Bad Bunny: Latinx social justice fighter quiet on Black Lives Matter
Bad Bunny has been vocal about trans rights in Puerto Rico, but silent so far on the current Black Lives Matter movement
Benito Antonio Martínez Ocasio, otherwise known by his stage name Bad Bunny, is at this point an icon in reggaeton from Puerto Rico. With 27.1 million followers on Instagram and 1.9 million on Twitter, he has a very large platform, and many fans are expecting him to use it for good, especially now. Bad Bunny has been vocal about issues like homophobia and transphobia, but so far he has been completely silent about George Floyd, Breonna Taylor and the Black Lives Matter protests occurring around the world.
In Bad Bunny’s recent music video, “Yo Perreo Sola,” he dressed in drag to make a statement about women’s rights, asserting they are an issue for everyoneHe also wanted to start a conversation about LGBTQ rights in the Latinx community, which typically shies away from the topics.
At his performance on the Tonight Show in February, he paid tribute to a transgender woman, Alexa Negrón Luciano, who was murdered in Puerto Rico. He wore a long black skirt and a t-shirt read “Mataron a Alexa, no a un hombre con falda,” which translates to “they killed Alexa, not a man in a skirt.”

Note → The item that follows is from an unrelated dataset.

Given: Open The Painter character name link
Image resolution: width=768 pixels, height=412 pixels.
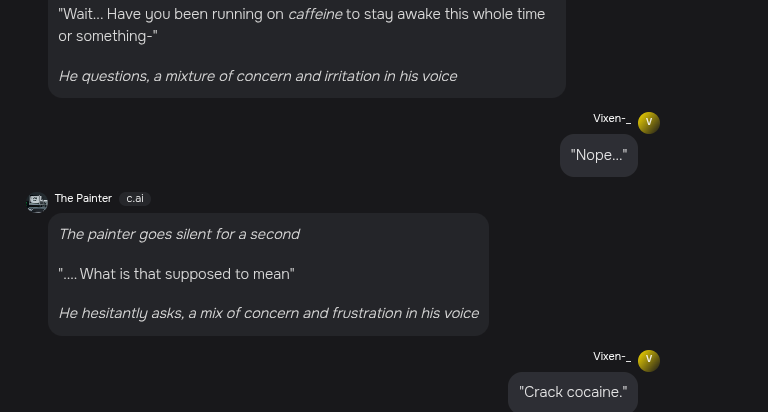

He has been vocal about homophobia, gender roles and women’s rights, so it seems like standing up for the Black community would come naturally, but he hasn’t been active on Twitter or Instagram since May 19th, and fans are not too happy with his silence.
One commenter on Twitter said “something about Bad Bunny’s entire career being reliant on Black culture and him having the largest following in Latin music, meanwhile being completely silent this week doesn’t sit right with my spirit.” Someone else expressed their disappointment by saying: “When Puerto Rico needed help, we all supported him. Now we need him to support BLM, and he’s quiet for somebody that loves Kobe and Lebron so much.”
Another commenter said: “Black Lives Matter is a Latinx issue. Bad Bunny and company are pretty much showing a middle finger to our Afro-Latinx brothers and sisters. Their silence is loud.”
While Bad Bunny’s remained silent, there have been several celebrities that have taken a stand on social media, some even donating money to bail funds and other relief organizations.
Karol G, a Colombian Reggaeton superstar, posted a photo on Twitter of her black and white dog with the caption: “the perfect example that black and white look beautiful together. #BlackLivesMatter.”
The post got a lot of backlash and she deleted it, replacing it with a bilingual note to show her solidarity, which was received much better.
Allyship is a daily practice, and sometimes people will say the wrong thing, even when their intentions are good. But as long as people are listening, learning and correcting themselves, progress can be made. When it comes to the Reggaeton community, it’s important to remember its roots: Jamaican reggae. Profiting off of Black culture without supporting Black lives is not acceptable. And Bad Bunny fans are waiting for him to realize this.